Work required |
Please report every line of the listing below that has the word "value" in it.

Extracted records |
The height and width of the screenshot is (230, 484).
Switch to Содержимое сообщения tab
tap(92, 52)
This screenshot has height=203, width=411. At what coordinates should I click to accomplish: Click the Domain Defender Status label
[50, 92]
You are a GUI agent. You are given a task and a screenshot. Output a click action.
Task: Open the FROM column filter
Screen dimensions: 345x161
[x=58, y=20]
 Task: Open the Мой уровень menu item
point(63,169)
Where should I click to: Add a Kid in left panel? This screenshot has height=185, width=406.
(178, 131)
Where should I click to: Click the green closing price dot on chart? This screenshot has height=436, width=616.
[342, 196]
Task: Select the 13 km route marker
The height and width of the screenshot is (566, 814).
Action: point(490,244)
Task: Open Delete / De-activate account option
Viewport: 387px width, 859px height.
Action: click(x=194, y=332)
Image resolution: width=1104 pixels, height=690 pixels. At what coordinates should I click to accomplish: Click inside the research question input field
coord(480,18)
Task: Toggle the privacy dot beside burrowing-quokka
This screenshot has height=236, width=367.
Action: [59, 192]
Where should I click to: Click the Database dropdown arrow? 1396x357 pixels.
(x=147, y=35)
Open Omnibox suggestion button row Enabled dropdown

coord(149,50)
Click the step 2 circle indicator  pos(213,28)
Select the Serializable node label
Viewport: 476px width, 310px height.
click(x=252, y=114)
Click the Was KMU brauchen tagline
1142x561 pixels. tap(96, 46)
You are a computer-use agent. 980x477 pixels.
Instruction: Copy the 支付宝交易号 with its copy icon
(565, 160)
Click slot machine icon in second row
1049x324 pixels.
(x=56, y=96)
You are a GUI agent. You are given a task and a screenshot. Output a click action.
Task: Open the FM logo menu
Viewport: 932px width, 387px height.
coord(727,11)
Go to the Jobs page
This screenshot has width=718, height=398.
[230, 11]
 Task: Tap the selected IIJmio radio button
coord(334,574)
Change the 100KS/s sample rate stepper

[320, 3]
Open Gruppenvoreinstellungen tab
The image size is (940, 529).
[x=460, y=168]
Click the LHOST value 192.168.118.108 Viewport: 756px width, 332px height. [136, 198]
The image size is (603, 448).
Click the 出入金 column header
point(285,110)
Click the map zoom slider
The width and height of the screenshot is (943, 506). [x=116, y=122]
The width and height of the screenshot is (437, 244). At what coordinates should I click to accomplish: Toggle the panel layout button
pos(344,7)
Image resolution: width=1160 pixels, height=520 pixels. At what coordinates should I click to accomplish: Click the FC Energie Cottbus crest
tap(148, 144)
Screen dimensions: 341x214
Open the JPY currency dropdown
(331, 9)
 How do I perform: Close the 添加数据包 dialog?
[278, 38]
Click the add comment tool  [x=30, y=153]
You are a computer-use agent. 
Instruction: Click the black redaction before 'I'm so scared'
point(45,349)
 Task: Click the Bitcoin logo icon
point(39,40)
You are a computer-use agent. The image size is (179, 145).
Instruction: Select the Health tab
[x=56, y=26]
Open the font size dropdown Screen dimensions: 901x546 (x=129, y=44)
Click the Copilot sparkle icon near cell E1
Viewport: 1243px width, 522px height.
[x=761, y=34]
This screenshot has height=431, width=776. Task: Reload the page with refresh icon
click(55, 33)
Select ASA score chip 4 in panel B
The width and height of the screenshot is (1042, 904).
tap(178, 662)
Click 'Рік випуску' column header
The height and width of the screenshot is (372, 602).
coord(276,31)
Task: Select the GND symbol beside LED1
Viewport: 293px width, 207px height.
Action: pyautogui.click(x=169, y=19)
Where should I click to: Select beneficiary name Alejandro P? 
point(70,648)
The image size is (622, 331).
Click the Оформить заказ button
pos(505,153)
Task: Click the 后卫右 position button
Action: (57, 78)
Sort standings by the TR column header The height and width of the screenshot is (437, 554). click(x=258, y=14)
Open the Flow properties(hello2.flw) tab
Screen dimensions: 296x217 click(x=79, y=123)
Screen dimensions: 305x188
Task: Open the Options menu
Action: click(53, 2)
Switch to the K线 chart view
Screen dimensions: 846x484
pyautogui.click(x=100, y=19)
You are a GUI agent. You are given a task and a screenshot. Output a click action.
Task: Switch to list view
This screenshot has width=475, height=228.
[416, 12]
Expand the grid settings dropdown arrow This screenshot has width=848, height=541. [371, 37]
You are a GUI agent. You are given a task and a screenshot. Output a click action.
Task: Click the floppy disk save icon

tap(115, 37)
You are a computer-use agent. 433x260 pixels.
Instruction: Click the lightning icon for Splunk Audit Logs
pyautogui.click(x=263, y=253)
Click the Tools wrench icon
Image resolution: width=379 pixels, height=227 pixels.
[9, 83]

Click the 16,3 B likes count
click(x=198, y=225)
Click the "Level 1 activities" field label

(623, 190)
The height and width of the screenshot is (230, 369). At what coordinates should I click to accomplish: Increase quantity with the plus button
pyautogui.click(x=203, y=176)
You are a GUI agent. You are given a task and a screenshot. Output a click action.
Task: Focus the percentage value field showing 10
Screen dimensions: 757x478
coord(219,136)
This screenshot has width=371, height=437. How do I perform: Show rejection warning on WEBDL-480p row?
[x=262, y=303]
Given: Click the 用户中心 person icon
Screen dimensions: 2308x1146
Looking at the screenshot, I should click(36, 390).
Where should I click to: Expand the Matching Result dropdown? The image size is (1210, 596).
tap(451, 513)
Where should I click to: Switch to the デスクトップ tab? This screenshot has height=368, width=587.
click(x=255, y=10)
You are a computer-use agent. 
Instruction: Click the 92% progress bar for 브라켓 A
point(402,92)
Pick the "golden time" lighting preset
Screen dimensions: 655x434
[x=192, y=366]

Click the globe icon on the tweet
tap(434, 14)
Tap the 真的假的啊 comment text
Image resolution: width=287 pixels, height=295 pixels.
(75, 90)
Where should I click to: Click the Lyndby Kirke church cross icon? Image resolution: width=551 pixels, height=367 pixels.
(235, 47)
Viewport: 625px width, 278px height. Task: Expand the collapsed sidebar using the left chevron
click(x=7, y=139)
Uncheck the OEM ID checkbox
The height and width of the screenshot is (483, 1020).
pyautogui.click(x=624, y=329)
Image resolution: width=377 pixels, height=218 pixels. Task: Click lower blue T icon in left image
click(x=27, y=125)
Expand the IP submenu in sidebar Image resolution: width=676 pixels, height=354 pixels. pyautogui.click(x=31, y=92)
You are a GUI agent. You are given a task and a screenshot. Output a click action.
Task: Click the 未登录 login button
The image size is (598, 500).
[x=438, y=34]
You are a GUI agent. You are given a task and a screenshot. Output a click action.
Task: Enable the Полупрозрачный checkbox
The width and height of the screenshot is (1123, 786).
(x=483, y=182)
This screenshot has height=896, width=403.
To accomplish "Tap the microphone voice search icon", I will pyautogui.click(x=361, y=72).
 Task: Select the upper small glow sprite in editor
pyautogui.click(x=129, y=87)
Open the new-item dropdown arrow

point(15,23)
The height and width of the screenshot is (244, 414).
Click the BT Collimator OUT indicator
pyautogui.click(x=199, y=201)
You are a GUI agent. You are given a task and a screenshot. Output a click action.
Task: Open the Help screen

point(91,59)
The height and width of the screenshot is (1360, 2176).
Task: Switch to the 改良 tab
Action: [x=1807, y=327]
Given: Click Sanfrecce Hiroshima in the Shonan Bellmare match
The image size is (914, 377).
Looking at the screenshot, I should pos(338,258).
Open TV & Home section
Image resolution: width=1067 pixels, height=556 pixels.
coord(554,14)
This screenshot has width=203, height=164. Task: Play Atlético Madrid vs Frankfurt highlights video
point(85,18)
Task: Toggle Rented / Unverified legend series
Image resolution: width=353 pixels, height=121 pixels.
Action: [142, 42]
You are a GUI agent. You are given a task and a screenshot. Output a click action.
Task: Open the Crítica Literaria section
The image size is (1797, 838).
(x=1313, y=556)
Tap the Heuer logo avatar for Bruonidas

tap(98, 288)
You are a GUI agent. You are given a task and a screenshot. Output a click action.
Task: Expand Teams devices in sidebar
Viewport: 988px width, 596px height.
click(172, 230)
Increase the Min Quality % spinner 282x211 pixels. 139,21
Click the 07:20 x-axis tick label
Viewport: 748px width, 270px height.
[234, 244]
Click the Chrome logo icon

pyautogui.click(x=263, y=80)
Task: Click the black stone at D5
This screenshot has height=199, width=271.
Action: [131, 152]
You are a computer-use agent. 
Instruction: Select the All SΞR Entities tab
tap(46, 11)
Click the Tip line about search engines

Answer box |
Click the LHOST value 192.168.118.108 Viewport: 756px width, 332px height. [136, 198]
Task: Focus the percentage value field showing 10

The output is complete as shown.